JERUSALEM (inn) - Die zuständigen Behörden sollen ein spezielles Verfahren für den Umgang mit Journalisten erarbeiten, die sich an der geplanten Gaza-Flottille beteiligen. Dies ordnete Israels Regierungschef Benjamin Netanjahu am Montag an. Zuvor hatte das israelische Presseamt ausländische Medienvertreter vor drastischen Maßnahmen gewarnt, falls sie bei der "illegalen Aktion" mitwirkten.
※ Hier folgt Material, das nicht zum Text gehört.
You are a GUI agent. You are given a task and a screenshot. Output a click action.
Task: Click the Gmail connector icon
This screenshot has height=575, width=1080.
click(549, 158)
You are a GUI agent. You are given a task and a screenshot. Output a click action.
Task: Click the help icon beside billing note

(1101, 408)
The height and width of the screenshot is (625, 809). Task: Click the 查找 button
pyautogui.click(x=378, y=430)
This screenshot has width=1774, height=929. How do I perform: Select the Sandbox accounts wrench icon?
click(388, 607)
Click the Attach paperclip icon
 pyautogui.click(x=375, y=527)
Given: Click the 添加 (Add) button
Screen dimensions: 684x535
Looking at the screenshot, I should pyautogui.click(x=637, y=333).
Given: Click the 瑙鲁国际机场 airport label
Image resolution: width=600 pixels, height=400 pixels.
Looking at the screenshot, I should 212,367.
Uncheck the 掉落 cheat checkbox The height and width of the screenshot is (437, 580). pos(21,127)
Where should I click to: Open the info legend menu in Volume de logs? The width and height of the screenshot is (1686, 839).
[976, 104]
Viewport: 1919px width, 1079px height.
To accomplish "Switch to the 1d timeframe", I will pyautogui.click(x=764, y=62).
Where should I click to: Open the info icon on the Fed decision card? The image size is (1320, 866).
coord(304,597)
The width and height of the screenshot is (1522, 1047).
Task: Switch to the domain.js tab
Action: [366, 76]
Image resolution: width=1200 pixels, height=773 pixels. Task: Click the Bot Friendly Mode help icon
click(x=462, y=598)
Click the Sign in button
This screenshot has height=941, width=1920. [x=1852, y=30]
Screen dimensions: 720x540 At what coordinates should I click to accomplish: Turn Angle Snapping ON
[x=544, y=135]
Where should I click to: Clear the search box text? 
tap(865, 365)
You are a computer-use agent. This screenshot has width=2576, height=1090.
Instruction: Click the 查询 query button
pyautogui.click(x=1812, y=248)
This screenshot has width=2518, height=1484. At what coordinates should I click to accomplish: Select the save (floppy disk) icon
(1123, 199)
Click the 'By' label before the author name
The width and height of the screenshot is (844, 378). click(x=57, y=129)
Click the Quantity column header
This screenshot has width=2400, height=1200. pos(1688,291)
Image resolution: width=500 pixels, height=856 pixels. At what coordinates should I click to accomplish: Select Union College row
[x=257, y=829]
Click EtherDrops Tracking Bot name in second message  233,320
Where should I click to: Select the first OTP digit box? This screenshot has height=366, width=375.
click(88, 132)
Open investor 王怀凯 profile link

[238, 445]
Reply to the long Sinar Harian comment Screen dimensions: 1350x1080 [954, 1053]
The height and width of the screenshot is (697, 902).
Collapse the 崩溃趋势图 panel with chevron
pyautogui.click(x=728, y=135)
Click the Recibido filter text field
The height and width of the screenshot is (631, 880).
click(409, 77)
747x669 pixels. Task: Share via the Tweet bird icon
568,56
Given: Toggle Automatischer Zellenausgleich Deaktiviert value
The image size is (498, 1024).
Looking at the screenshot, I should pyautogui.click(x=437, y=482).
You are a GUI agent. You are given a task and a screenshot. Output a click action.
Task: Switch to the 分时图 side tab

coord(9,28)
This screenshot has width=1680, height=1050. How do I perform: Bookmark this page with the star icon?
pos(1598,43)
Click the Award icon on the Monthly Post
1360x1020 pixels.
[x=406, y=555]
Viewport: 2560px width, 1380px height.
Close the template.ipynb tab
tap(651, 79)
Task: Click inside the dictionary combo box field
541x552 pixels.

Netanjahu verfügte laut einer Mitteilung seines Büros, dass die reguläre Politik gegen unrechtmäßige Eindringlinge nicht gegen Journalisten zur Anwendung kommen solle. Zudem sollten sich Vertreter der israelischen und der internationalen Medien den Schiffen anschließen, wenn sich diese in Richtung Gazastreifen aufmachten. Dadurch sollten Transparenz und eine glaubwürdige Berichterstattung über die Vorfälle möglich werden, die im Zusammenhang mit der Flottille stünden. Am Sonntag hatte es aus dem Presseamt geheißen, wer sich an der Aktion beteilige, könne zehn Jahre lang nicht aus Israel berichten. Zudem würden die Geräte dieser Reporter beschlagnahmt.

Die Vereinigung der Auslandspresse zeigte sich erfreut darüber, dass "Israel erkannt hat, wie wichtig es ist, Reportern die Berichterstattung über ein wichtiges Nachrichtenereignis zu gestatten". Auch sei es den Israelis bewusst, dass Journalisten anders zu behandeln seien als politische Aktivisten. "Wir fordern die Regierung auf, weiterhin ihr Möglichstes zu tun, um Pressefreiheit als einen Grundwert einer demokratischen Gesellschaft zu fördern", hieß es in einer Mitteilung.